### STATED PROBLEM
Please render the records below as a Markdown table with the columns Entry and Text, numbering each non-blank line in Entry and placing the line itself in Text, skipping blank lines.

### DATA SHOWN
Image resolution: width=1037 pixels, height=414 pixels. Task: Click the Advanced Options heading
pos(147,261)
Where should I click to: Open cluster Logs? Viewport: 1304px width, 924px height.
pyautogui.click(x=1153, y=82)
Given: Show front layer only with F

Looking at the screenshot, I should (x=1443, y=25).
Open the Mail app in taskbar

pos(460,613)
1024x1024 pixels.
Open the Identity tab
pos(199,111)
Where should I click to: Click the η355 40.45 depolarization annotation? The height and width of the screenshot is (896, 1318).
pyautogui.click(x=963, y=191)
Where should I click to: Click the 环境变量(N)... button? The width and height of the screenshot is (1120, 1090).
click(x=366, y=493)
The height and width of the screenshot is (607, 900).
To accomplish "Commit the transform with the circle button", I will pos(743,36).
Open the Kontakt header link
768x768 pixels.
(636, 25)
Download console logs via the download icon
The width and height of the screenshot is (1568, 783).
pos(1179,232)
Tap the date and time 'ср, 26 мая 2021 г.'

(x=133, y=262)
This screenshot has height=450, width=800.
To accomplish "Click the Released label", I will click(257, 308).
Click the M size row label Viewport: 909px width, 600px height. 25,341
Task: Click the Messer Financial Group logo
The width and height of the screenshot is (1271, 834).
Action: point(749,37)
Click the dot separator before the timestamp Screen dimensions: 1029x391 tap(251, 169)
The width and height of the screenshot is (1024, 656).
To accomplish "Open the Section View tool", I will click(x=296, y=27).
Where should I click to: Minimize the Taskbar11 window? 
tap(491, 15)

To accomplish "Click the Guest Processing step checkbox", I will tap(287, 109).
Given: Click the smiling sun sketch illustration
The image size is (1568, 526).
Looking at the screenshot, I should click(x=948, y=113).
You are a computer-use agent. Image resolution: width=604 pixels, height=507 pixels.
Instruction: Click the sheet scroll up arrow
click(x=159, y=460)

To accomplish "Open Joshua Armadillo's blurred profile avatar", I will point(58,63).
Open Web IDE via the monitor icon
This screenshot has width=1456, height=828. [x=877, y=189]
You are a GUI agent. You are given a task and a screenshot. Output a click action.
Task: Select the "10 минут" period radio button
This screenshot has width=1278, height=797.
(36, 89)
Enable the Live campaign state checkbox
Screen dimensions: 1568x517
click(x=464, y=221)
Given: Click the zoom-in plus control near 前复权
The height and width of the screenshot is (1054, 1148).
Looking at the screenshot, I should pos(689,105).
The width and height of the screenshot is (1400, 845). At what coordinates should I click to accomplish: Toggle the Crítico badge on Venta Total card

### SOLUTION TO THE EXERCISE
| Entry | Text |
|---|---|
| 1 | Image resolution: width=1037 pixels, height=414 pixels. Task: Click the Advanced Options heading |
| 2 | pos(147,261) |
| 3 | Where should I click to: Open cluster Logs? Viewport: 1304px width, 924px height. |
| 4 | pyautogui.click(x=1153, y=82) |
| 5 | Given: Show front layer only with F |
| 6 | Looking at the screenshot, I should (x=1443, y=25). |
| 7 | Open the Mail app in taskbar |
| 8 | pos(460,613) |
| 9 | 1024x1024 pixels. |
| 10 | Open the Identity tab |
| 11 | pos(199,111) |
| 12 | Where should I click to: Click the η355 40.45 depolarization annotation? The height and width of the screenshot is (896, 1318). |
| 13 | pyautogui.click(x=963, y=191) |
| 14 | Where should I click to: Click the 环境变量(N)... button? The width and height of the screenshot is (1120, 1090). |
| 15 | click(x=366, y=493) |
| 16 | The height and width of the screenshot is (607, 900). |
| 17 | To accomplish "Commit the transform with the circle button", I will pos(743,36). |
| 18 | Open the Kontakt header link |
| 19 | 768x768 pixels. |
| 20 | (636, 25) |
| 21 | Download console logs via the download icon |
| 22 | The width and height of the screenshot is (1568, 783). |
| 23 | pos(1179,232) |
| 24 | Tap the date and time 'ср, 26 мая 2021 г.' |
| 25 | (x=133, y=262) |
| 26 | This screenshot has height=450, width=800. |
| 27 | To accomplish "Click the Released label", I will click(257, 308). |
| 28 | Click the M size row label Viewport: 909px width, 600px height. 25,341 |
| 29 | Task: Click the Messer Financial Group logo |
| 30 | The width and height of the screenshot is (1271, 834). |
| 31 | Action: point(749,37) |
| 32 | Click the dot separator before the timestamp Screen dimensions: 1029x391 tap(251, 169) |
| 33 | The width and height of the screenshot is (1024, 656). |
| 34 | To accomplish "Open the Section View tool", I will click(x=296, y=27). |
| 35 | Where should I click to: Minimize the Taskbar11 window?  |
| 36 | tap(491, 15) |
| 37 | To accomplish "Click the Guest Processing step checkbox", I will tap(287, 109). |
| 38 | Given: Click the smiling sun sketch illustration |
| 39 | The image size is (1568, 526). |
| 40 | Looking at the screenshot, I should click(x=948, y=113). |
| 41 | You are a computer-use agent. Image resolution: width=604 pixels, height=507 pixels. |
| 42 | Instruction: Click the sheet scroll up arrow |
| 43 | click(x=159, y=460) |
| 44 | To accomplish "Open Joshua Armadillo's blurred profile avatar", I will point(58,63). |
| 45 | Open Web IDE via the monitor icon |
| 46 | This screenshot has width=1456, height=828. [x=877, y=189] |
| 47 | You are a GUI agent. You are given a task and a screenshot. Output a click action. |
| 48 | Task: Select the "10 минут" period radio button |
| 49 | This screenshot has width=1278, height=797. |
| 50 | (36, 89) |
| 51 | Enable the Live campaign state checkbox |
| 52 | Screen dimensions: 1568x517 |
| 53 | click(x=464, y=221) |
| 54 | Given: Click the zoom-in plus control near 前复权 |
| 55 | The height and width of the screenshot is (1054, 1148). |
| 56 | Looking at the screenshot, I should pos(689,105). |
| 57 | The width and height of the screenshot is (1400, 845). At what coordinates should I click to accomplish: Toggle the Crítico badge on Venta Total card |